Treatment for KS, PEL, and MCD is multifaceted and includes attempts to control malignant proliferations with traditional chemotherapeutic regimens and biologic agents as well as agents aimed at specific cellular pathways targeted by HHV-8 proteins. Combined antiretroviral therapy (ART) is a mainstay of both prevention and therapy for HHV-8 related disease in HIV-infected patients. In HIV-associated KS, treatment with ART alone is often used for the control of mild (i.e., cutaneous) disease, while ART plus chemotherapy is utilized for more severe disease. In transplantation-associated KS, the first line of treatment includes decreasing immunosuppression, often in association with a switch from calcineurin inhibitors to sirolimus (rapamycin) to block the mammalian target of rapamycin pathway. Severe disease frequently requires the use of traditional chemotherapy as well. The role of specific antiherpesvirus antiviral treatment is unclear.

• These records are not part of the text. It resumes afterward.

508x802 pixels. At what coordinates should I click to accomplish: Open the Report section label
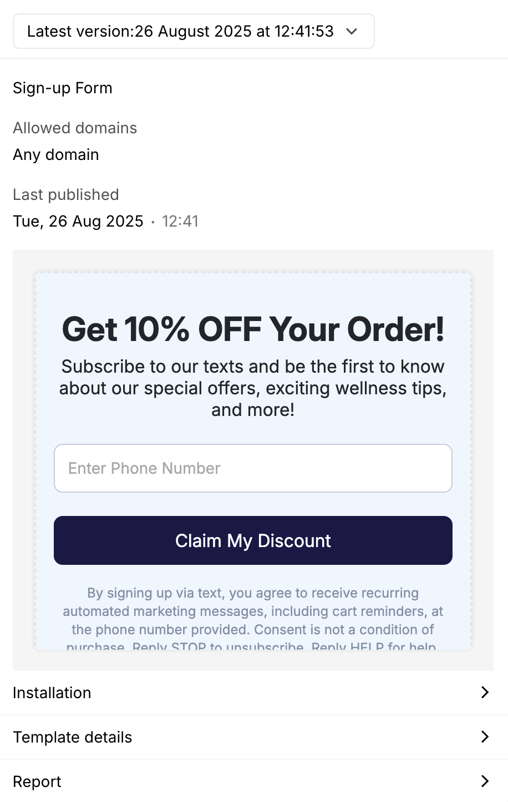point(37,781)
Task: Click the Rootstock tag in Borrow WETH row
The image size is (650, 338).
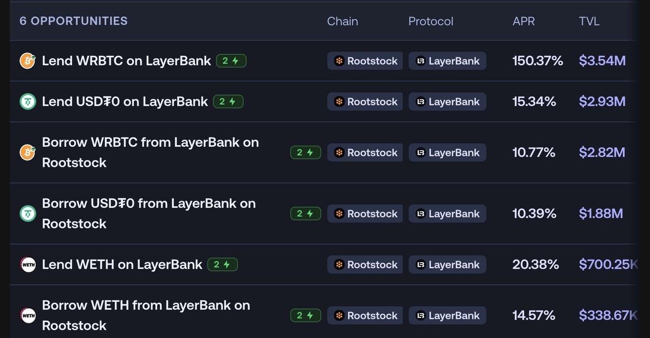Action: (x=365, y=315)
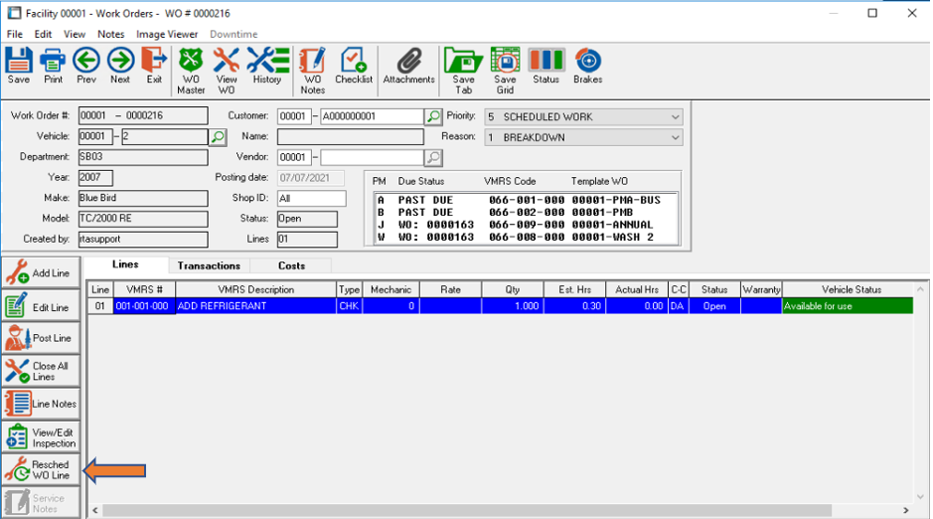Click the Resched WO Line button

pos(41,469)
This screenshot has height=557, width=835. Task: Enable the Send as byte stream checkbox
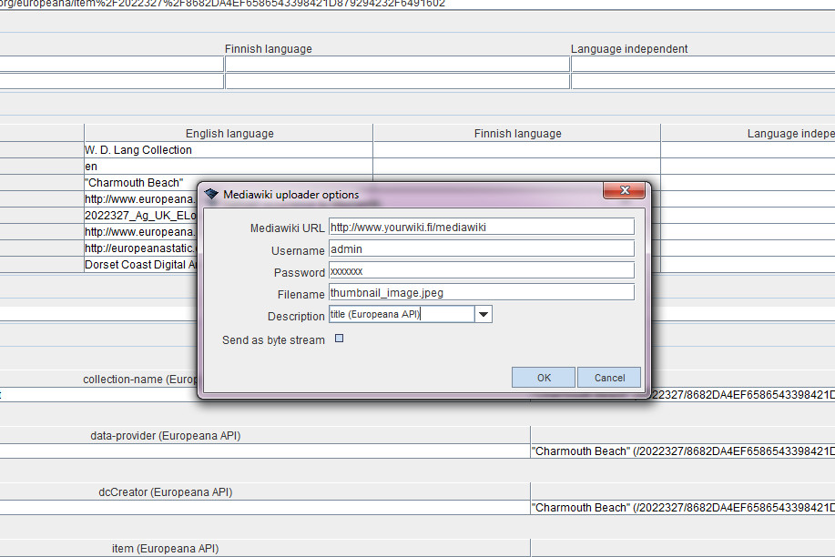pyautogui.click(x=339, y=338)
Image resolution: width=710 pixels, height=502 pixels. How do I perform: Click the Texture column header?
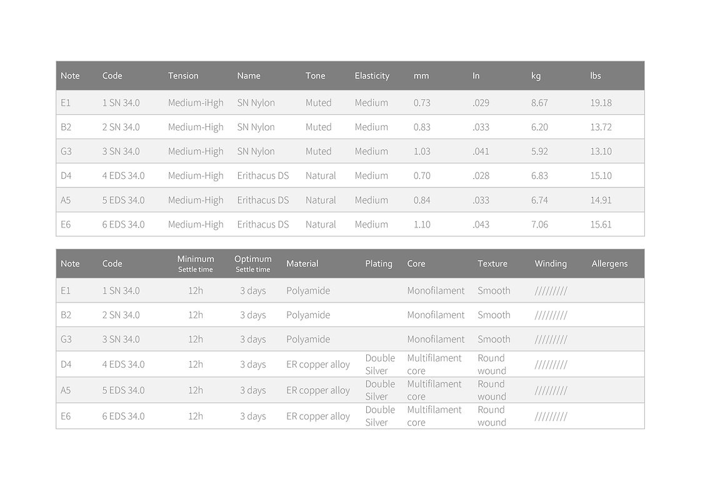point(493,264)
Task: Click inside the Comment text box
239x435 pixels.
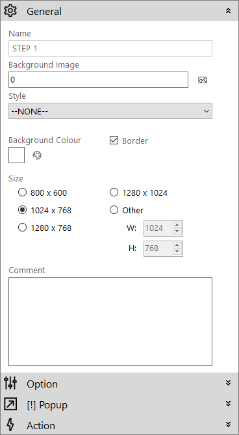Action: click(x=110, y=321)
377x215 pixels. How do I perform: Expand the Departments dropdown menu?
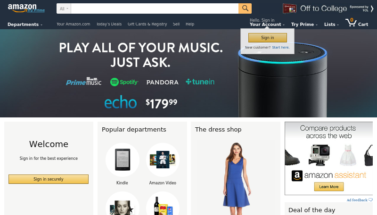25,25
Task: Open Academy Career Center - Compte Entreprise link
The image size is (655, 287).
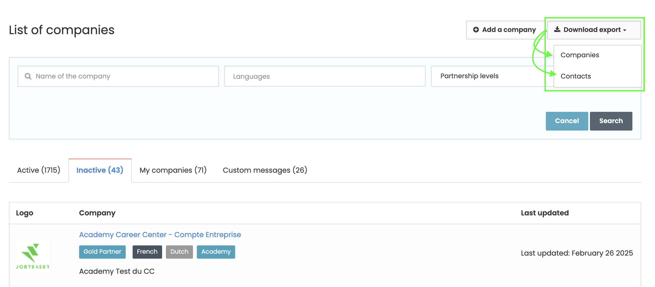Action: point(160,235)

Oral valganciclovir decreases the detection of HHV-8 in saliva, and ganciclovir treatment has been associated with decreased rates of development of KS in HIV-infected individuals. However, results of using antivirals in the treatment of established disease have been generally disappointing. The prognosis for PEL tends to be poor despite the use of traditional chemotherapy, while rituximab (anti-CD20)–based therapy has been highly successful for MCD treatment. However, relapse and the development of lymphoma following treatment can still occur. Rituximab treatment may also worsen concurrent KS without additional agents.